【著者に訊け】笹本稜平氏/『遺産The Legacy』/小学館/1995円
冒険小説の質量は「タテ×ヨコ×深さ」の計算式で決まると、このほど海洋冒険大作『遺産』を上梓した笹本稜平氏(62)は言う。
「太平洋なら太平洋という地理的なスケールだけだと意外と薄っぺらで、本書で言えばその冒険にまつわる経済事情と、それら現在的価値を下支えする歴史的深みをかけた立方体の容積が、物語の充実度を左右する。つまり金銭的裏付けもなしに身勝手な男のロマンを語る冒険野郎だけは、書きたくなかったんです(笑い)」
本作で主人公〈興田真佐人〉らが追うのは、太平洋のど真ん中に眠る〈アンヘル・デ・アレグリア〉号。1620年にマニラ~アカプルコを航行中、悪天候で難破したこのスペインのガレオン船で航海士を務めた人物こそが、元平戸藩の下級武士の五男〈興田正五郎〉である。金銀財宝を含む積荷の総額は何と10億ドル! 真佐人にとってそれは一生を海に生きた祖先と400年の時を隔てて再会する、自らの〈血〉を巡る旅でもあった。
笹本氏と言えば『天空への回廊』や『還るべき場所』など、山のイメージもある。海と山──実際はどちらに惹かれるのか、聞いてみた。
「山は山で昔はよく登りましたし、海運関係の仕事をしていた頃は海に母性を感じたりして、今も強い思い入れがあります。海も山も荒れないと小説にならないところがあって、そんな優しさと怖さの両面性に惹かれるんです」
水中考古学という学問がある。

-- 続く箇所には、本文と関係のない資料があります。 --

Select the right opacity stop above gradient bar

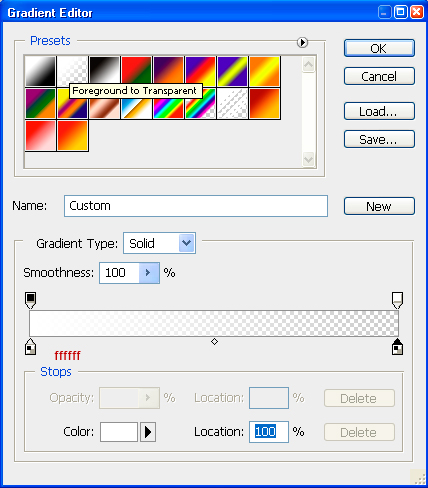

真佐人はかつて東都大学の〈田野倉教授〉や、セビリア大学の世界的権威に師事し、各国の発掘現場を渡り歩いてきた一匹狼。現在もカリブ海の大型客船でダイビング講師を務めながら、正五郎とともに沈んだ船の発掘を夢見る彼は、あるときダイビング教室の客だったスペイン人実業家〈アントニオ・バルデス〉から支援を申し出される。アレグリア号を故国の歴史遺産として展示する一大観光施設を建設したいというアントニオは、ビジネスと学問の〈最良の結婚〉を標榜する理想のスポンサーだ。
そんな折、田野倉教授から海上保安庁の測量船が南鳥島沖に同船の遭難地点と思しき〈海山〉を発見したと連絡が入り、真佐人は田野倉や大学の同期生〈片岡亜季〉とチームを組み、悲願の発掘へと動き出す。

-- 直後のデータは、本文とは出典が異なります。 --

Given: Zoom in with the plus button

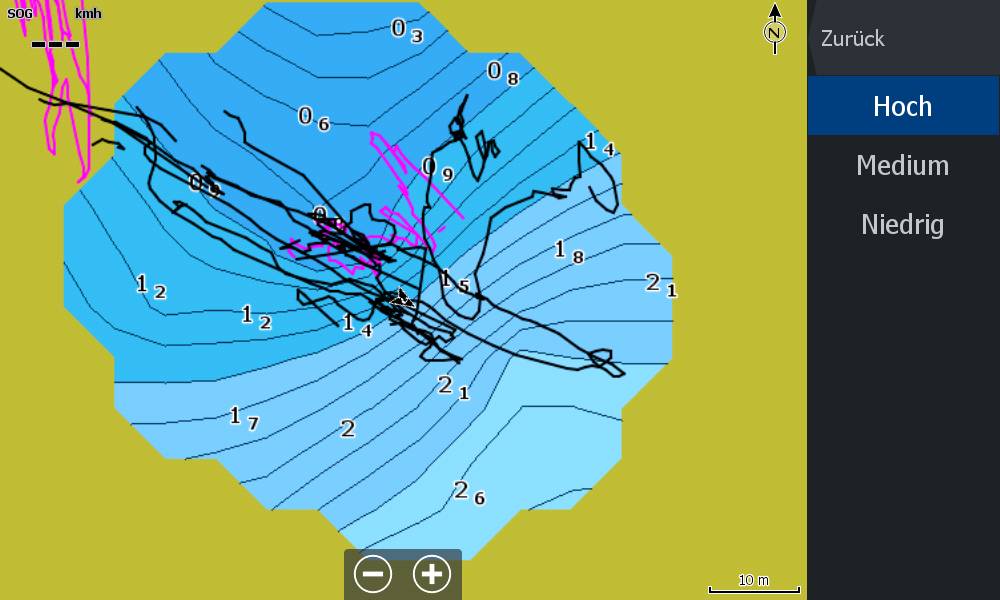Looking at the screenshot, I should (432, 574).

「学者の世界ではとにかく丸ごと保存が原則らしいんですけどね。ただし引き揚げだけで数十億という費用を調達できないまま放置されるケースも少なくなく、その船の横腹に穴を開けてお宝だけ奪う悪質なトレジャーハンターもいるらしい。
ただ、文化遺産を眠らせたままでいいのかという彼らの言い分も決して間違いとは言えず、ヘッジファンドと組み投機目的の事業として発掘を手がける人々と、夢や学問のために船を追う真佐人たちの、これはビジネスモデルや信念をかけた闘いの物語でもあります」
●笹本稜平(ささもと・りょうへい):1951年千葉県生まれ。立教大学社会学部社会学科卒。出版社勤務を経て海運分野を中心にフリーで活躍。2001年『時の 』でサントリーミステリー大賞と読者賞。2004年『太平洋の薔薇』で大藪春彦賞。『天空への回廊』『越境捜査』等、冒険小説や警察小説で人気。今春、映画『春を背負って』のロケ見学で立山へ。「室堂まで歩いたらもうバテバテ。一回り上の木村大作監督(『劍岳 点の記』)が平気なのに情けない」。165cm、55kg、B型。